Nossa visão para um Green New Deal é internacional em dois sentidos: em primeiro lugar, sem cooperação global não há caminho para reduções drásticas nas emissões de carbono; e em segundo lugar, a expansão dos experimentos de Green New Deal através dos países é essencial para a efetivação da justiça climática no mundo inteiro. Esses dois sentidos de internacionalismo se nutrem um ao outro. Mudanças fundamentais na ordem mundial, do alívio da dívida à distribuição justa da tecnologia verde, são fundamentos necessários para os Green New Deals nacionais e subnacionais - especialmente no Sul Global, onde as finanças e a soberania são brutalmente constrangidas pela arquitetura geopolítica existente. Por outro lado, as ideias inovadoras de como pôr em prática tal transformação devem partir de experiências concretas e vivenciadas pela organização coletiva, e das políticas climáticas que melhoram a vida das pessoas em cidades, províncias e países ao redor do mundo.
A série conterá um conjunto diversificado de perspectivas que abrangem uma vasta gama de preocupações. Dos bancos centrais à dívida e à perda da biodiversidade, as contribuições lançam luz sobre como poderemos recuperar o mundo após a Covid-19. A seleção dos textos não é feita para representar um ponto de vista ou prioridade estratégica, nós convidamos as pessoas a apresentar ideas em várias frentes da luta política, com base em seu próprio conhecimento e experiência. Por mais urgente que seja a ação no momento, é também um momento para ideias novas, críticas apuradas de eventos recentes, o ressurgimento de experiências úteis e promissoras que alguns de nós esqueceram ou nunca tiveram contato anteriormente.
A série começa com a ampla análise de Mike Davis sobre a conjuntura atual, "A batalha final", passando depois para contribuições de pensadores como Jayati Ghosh e James Galbraith, ativistas como Carola Rackete e a equipe da Coordenação Nacional do Movimento dos Antingidos por Barragens (MAB) do Brasil. Estas contribuições analisam onde estamos e o que as instituições existentes devem fazer para enfrentar a emergência atual - questões que um Green New Deal Internacional deve enfrentar a curto prazo. Nos próximos dias, publicaremos intensas discussões sobre a trajetória de longo prazo, incluindo exames sobre o papel da tecnologia e da comunicação digital, transição energética na América Latina, política climática urbana, direito internacional e governança financeira socializada.
Evidentemente, as contribuições estão longe de serem completas, pois são um trabalho em construção.

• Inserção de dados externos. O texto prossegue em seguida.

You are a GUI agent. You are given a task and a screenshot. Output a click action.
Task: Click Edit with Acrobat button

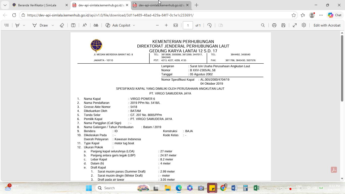(327, 25)
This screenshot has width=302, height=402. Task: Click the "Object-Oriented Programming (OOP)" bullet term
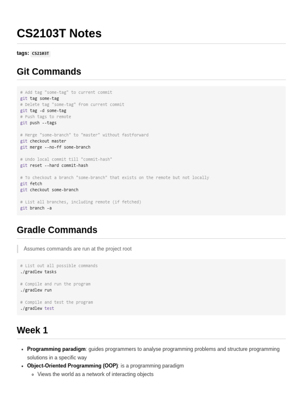pyautogui.click(x=72, y=365)
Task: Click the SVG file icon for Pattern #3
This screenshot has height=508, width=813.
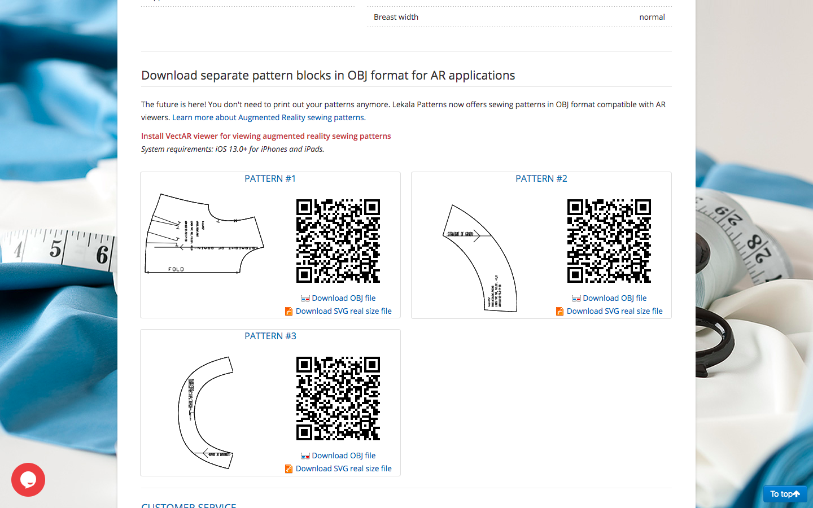Action: pyautogui.click(x=289, y=469)
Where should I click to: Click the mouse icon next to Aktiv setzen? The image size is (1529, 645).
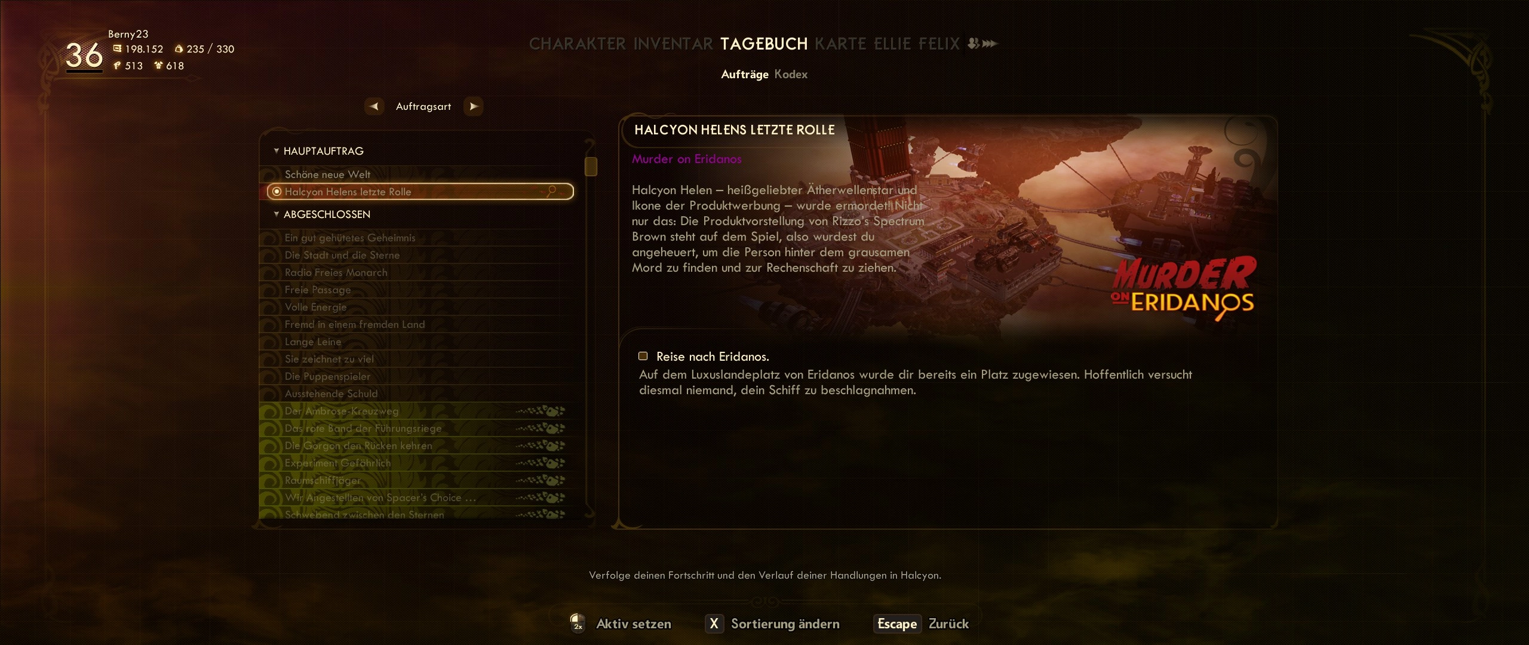coord(577,622)

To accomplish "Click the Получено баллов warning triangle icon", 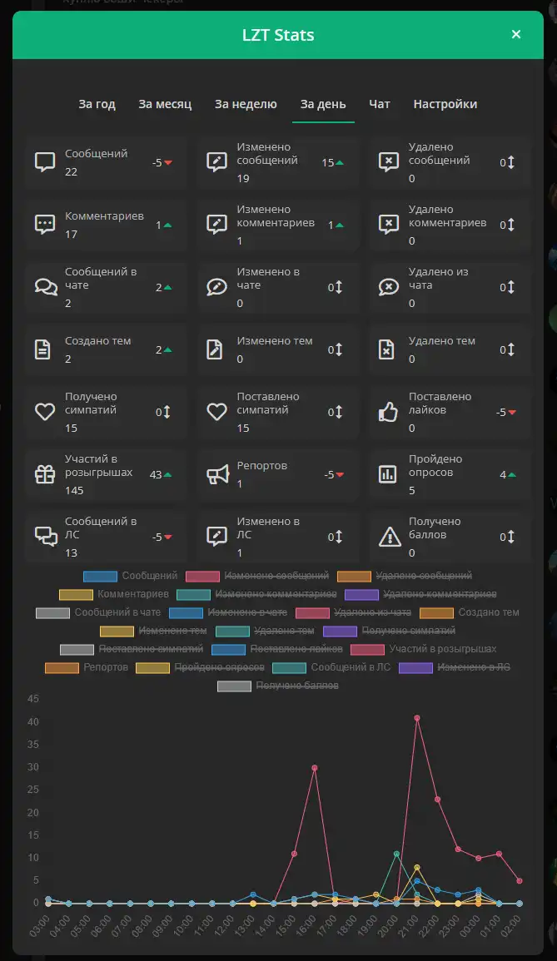I will (390, 537).
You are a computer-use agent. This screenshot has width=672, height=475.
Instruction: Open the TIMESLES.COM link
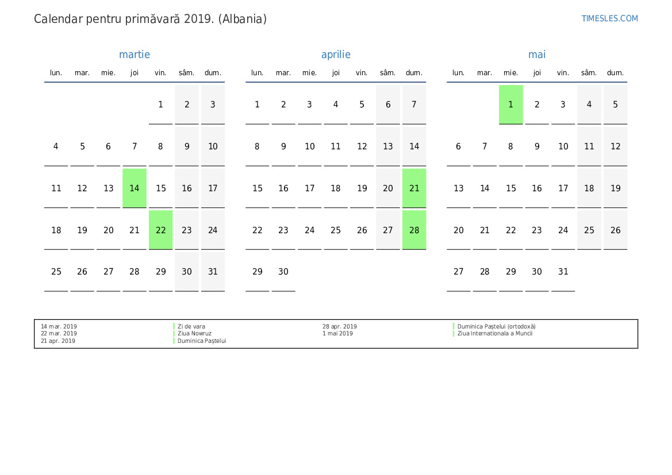tap(609, 18)

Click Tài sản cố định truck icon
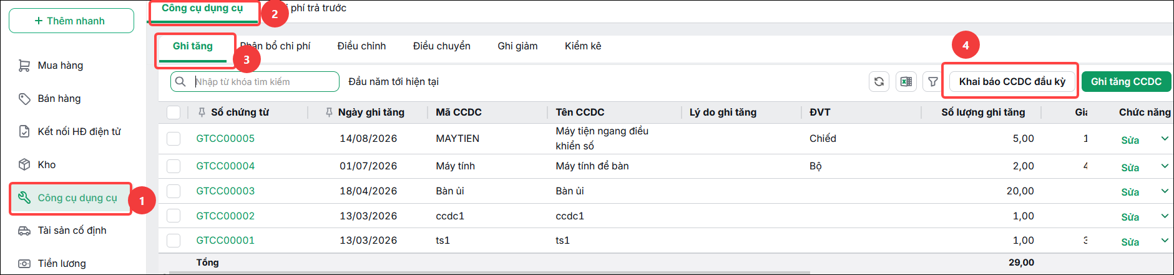click(24, 231)
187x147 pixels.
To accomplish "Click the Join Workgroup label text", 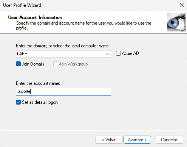I will pyautogui.click(x=73, y=64).
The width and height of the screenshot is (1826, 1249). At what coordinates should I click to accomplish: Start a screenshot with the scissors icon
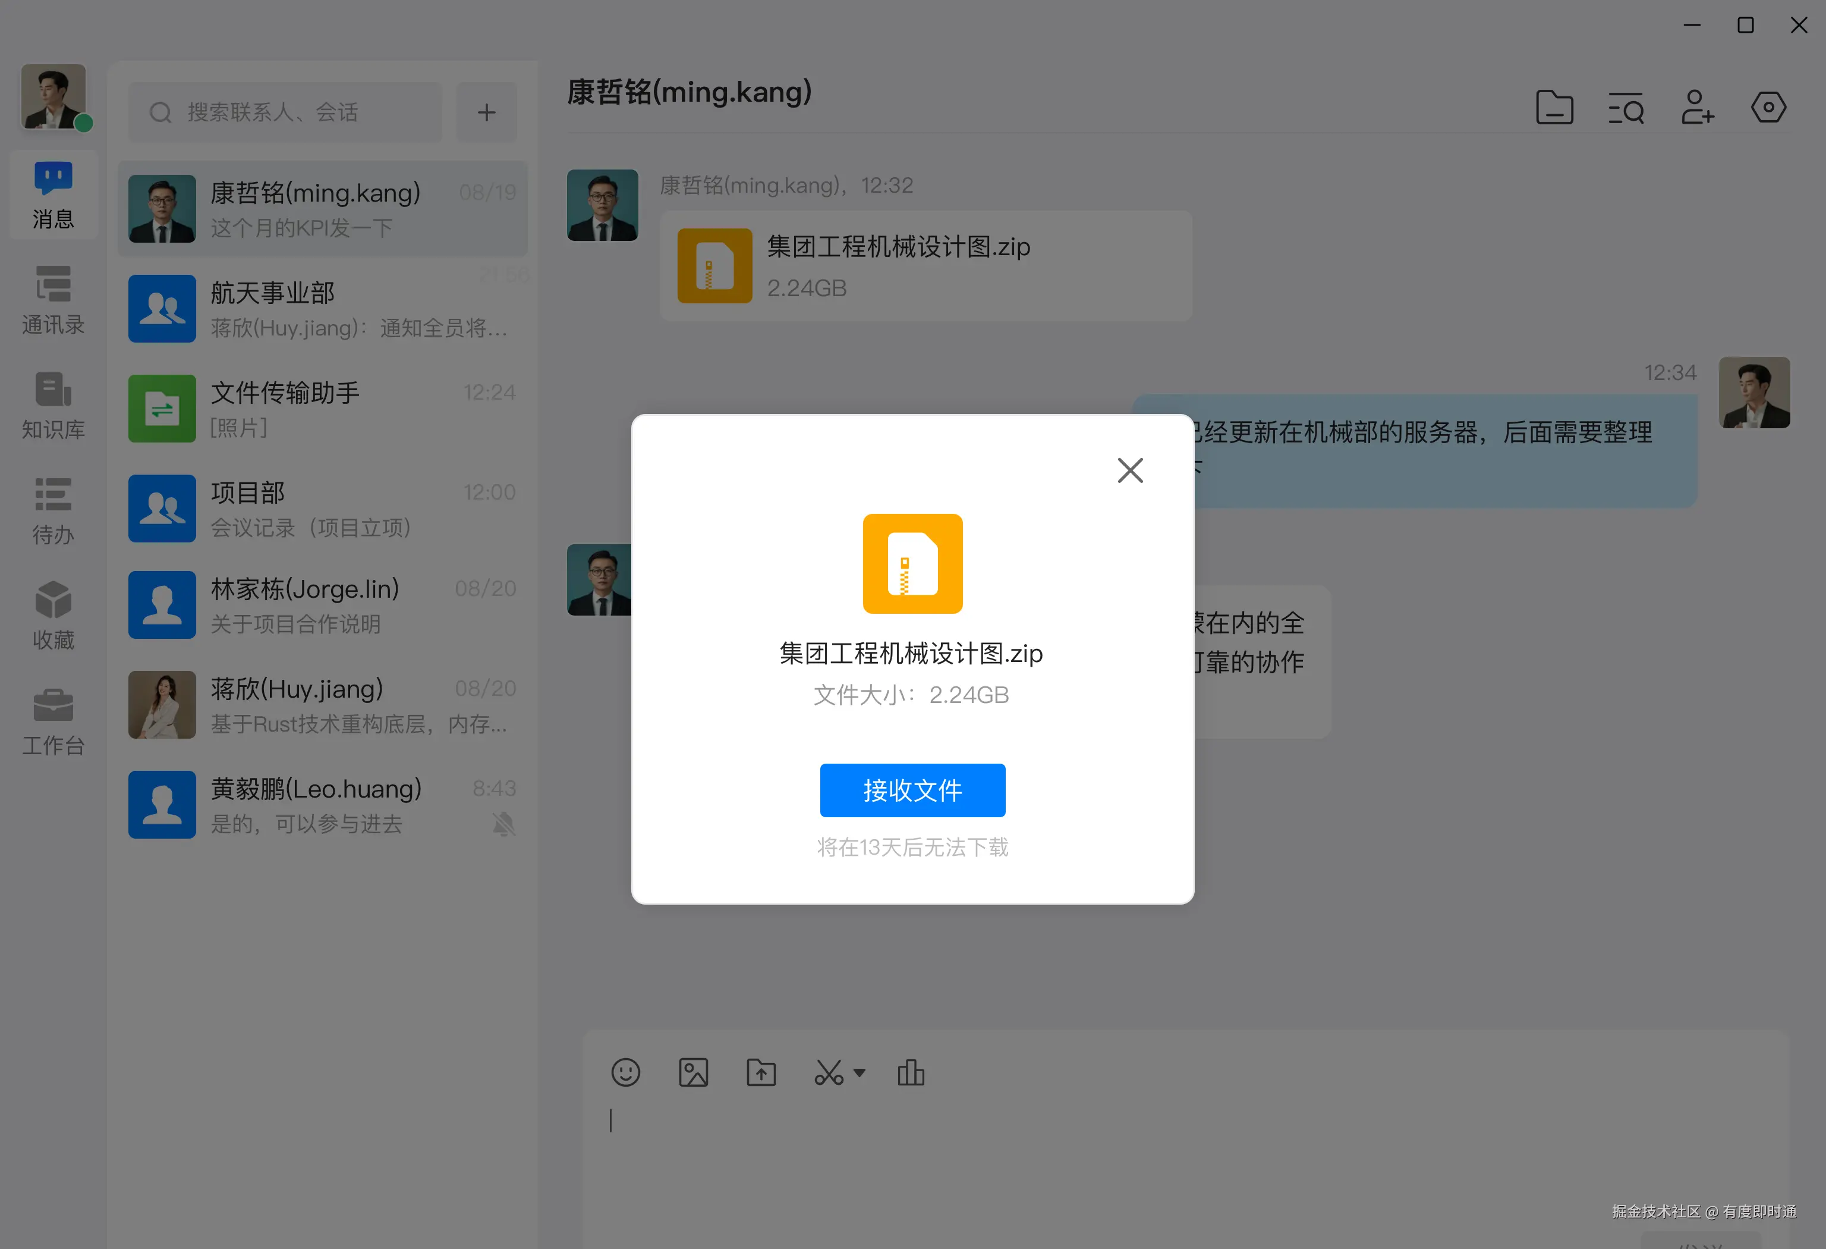point(827,1072)
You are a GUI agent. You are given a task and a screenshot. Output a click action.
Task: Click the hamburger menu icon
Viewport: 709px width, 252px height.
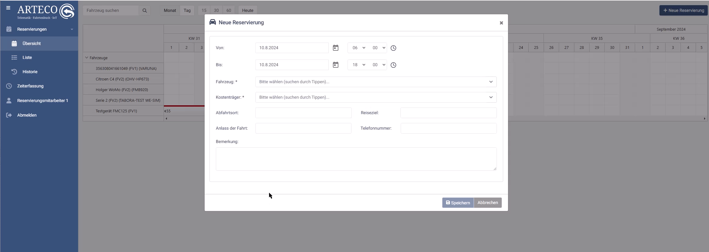click(x=8, y=8)
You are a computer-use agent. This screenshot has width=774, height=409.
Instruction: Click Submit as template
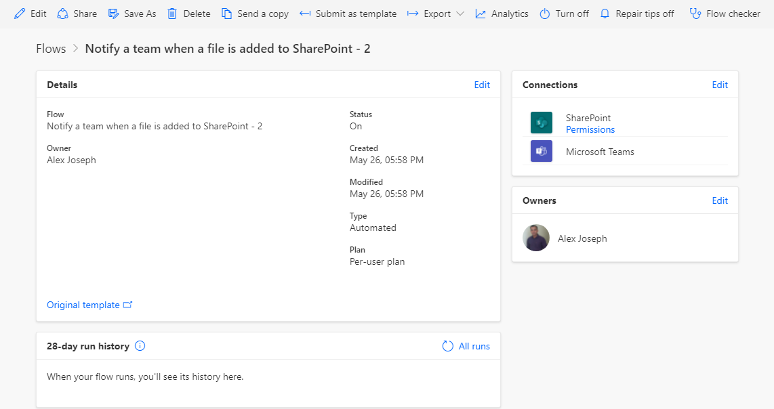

Uma gama cada vez maior de contribuições será necessária para desenvolver o paradigma do Green New Deal internacional. À medida que esta série for crescendo, espera-se que ela se torne um reflexo melhor da amplitude e profundidade necessárias do trabalho a ser realizado. Mas há muita coisa em jogo para não ir adiante e compartilhar as ideias que podem ajudar a impulsionar um movimento internacional. É imperativo começar desde já, antes que a história seja escrita sem nós.